Digit Doodle is an interactive web application that challenges users to solve simple arithmetic problems by drawing two-digit numbers. Users draw the tens and ones digits on separate HTML canvas elements, and a PyTorch-powered convolutional neural network predicts the digits in real time. The app then evaluates the user’s answer and provides immediate feedback.

## Screenshots
![Screenshot 2025-05-03 203309](https://github.com/user-attachments/assets/95acbc8d-2a2f-4536-86bd-f5301f54f2a4)
![Screenshot 2025-05-03 203330](https://github.com/user-attachments/assets/d4702c69-1a98-4632-8efd-3b0fdd930873)
![Screenshot 2025-05-03 203432](https://github.com/user-attachments/assets/dac6f67b-68bc-4fb9-b8d9-c16024eedd25)

## Features

- interactive dual-canvas interface for tens and ones digits
- random generation of addition, subtraction, and multiplication problems
- enhanced MNIST classifier for accurate handwriting recognition
- dynamic feedback modals indicating correct or incorrect answers
- automatic problem refresh after each submission

## Deployment

Access the live demo here: [https://digitdoodle.onrender.com](https://digitdoodle.onrender.com)

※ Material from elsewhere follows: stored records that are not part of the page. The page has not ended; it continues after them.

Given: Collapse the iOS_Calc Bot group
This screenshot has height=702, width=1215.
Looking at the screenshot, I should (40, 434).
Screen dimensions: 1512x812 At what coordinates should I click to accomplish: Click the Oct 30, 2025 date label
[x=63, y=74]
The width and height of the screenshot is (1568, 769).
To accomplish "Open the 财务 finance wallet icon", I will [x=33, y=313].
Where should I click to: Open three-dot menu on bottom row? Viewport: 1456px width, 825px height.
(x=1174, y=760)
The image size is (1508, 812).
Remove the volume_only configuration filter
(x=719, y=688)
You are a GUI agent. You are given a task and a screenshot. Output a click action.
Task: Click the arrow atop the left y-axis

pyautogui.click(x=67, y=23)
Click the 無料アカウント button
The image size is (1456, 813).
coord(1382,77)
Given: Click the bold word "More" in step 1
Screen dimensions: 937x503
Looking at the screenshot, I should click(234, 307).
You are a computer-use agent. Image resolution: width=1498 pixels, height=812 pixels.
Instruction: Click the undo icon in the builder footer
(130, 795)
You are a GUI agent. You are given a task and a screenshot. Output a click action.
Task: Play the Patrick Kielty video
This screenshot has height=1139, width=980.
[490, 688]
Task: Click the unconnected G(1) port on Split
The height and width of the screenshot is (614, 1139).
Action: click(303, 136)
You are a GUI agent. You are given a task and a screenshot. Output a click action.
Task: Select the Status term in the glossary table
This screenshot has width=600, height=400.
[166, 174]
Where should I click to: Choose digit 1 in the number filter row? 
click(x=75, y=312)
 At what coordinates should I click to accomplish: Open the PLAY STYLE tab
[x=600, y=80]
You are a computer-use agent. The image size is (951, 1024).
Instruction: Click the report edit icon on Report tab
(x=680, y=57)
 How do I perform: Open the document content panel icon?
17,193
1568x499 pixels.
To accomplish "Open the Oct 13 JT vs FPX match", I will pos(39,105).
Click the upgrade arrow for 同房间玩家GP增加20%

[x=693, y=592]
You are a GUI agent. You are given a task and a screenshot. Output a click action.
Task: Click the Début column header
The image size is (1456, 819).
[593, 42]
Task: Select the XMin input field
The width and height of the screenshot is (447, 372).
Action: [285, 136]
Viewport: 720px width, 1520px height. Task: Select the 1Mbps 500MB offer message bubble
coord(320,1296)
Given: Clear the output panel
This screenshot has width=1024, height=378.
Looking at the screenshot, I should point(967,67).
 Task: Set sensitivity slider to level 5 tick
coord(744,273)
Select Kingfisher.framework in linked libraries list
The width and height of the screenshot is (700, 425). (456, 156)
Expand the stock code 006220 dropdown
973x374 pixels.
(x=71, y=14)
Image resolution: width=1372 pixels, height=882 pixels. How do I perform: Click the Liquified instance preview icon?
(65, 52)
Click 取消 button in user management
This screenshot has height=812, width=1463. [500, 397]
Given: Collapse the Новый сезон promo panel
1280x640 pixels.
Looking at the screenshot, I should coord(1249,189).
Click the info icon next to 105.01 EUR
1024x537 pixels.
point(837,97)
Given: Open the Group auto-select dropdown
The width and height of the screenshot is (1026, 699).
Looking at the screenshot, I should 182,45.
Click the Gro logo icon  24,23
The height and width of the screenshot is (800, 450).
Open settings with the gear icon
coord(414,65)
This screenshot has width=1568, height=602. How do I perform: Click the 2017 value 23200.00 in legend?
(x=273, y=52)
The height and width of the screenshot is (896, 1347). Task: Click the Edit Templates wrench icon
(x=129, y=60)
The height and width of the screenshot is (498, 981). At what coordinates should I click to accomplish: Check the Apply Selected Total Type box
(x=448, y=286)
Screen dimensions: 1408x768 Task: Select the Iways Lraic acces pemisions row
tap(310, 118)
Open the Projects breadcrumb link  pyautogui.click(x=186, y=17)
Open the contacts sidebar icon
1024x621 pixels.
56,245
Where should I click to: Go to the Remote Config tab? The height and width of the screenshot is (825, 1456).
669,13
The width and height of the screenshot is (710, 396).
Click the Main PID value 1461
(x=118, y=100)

## Machine Learning Pipeline

Digit Doodle’s digit recognizer is an enhanced convolutional neural network trained on the MNIST dataset with data augmentation and a custom preprocessing pipeline.

### Data Augmentation

- random rotations up to 10°
- affine translations up to 10%
- random resized crops (80–120% scale)

### Preprocessing Steps

1. decode base64 image to grayscale
2. threshold and invert (white digit on black background)
3. apply morphological opening to remove noise
4. extract the largest contour and crop the region
5. resize to 20×20 pixels, preserving aspect ratio
6. center in a 28×28 canvas
7. normalize using MNIST mean and standard deviation

### Model Architecture

- two convolutional blocks:
- each block: Conv2d → BatchNorm → ReLU → Conv2d → BatchNorm → ReLU → MaxPool → Dropout(0.4)
- filters: 1→32→64
- classifier head:
- Linear(64×7×7 → 512) → BatchNorm → ReLU → Dropout(0.4)
- Linear(512 → 256) → BatchNorm → ReLU → Dropout(0.4)
- Linear(256 → 10)
- output: log softmax over 10 classes

training uses the AdamW optimizer, cross-entropy loss, and a reduce-on-plateau LR scheduler. the best model (lowest validation loss) is saved as `best_model.pt`.

## Performance Metrics

After training for 50 epochs on the MNIST dataset, the model achieved the following results on the final batch and test set:

```
Train Epoch: 50 [0/60000 (0%)] Loss: 0.013709
Train Epoch: 50 [12800/60000 (21%)] Loss: 0.084054
Train Epoch: 50 [25600/60000 (43%)] Loss: 0.013258
Train Epoch: 50 [38400/60000 (64%)] Loss: 0.026022
Train Epoch: 50 [51200/60000 (85%)] Loss: 0.008027

Test set: Average loss: 0.0000, Accuracy: 9964/10000 (99.64%)
```

## Usage

1. load the web page; a random problem appears
2. draw the tens digit on the left canvas and the ones digit on the right
3. click Submit Answer to send your drawing for prediction
4. view feedback in the modal and try the next problem

## Future Improvements

- support for multi-digit numbers beyond two places
- user accounts and progress tracking
- persistent storage of scores and history
- deployment on a scalable cloud platform with GPU inference

## Dependencies

see `requirements.txt` for a full list of packages, including flask, torch, torchvision, opencv-python, pillow, and numpy

## Repository Structure

```
digit-doodle/
├── app.py # flask server and API endpoints
├── templates/
│ └── index.html # frontend interface and client-side logic
├── best_model.pt # trained PyTorch model weights
├── enhanced_mnist_classifier.ipynb # notebook for training and preprocessing
├── requirements.txt # python dependencies
└── render.yaml # optional deployment configuration
```

## Installation

1. clone the repository

```
git clone https://github.com/yourusername/digit-doodle.git
cd digit-doodle
```

2. create and activate a virtual environment

```
python -m venv venv
source venv/bin/activate # linux/mac
venv\Scripts\activate # windows
```

3. install dependencies

```
pip install -r requirements.txt
```

4. start the flask server

```
python app.py
```

5. open [http://localhost:10000](http://localhost:10000) in your browser

## License

This project is available under the MIT License.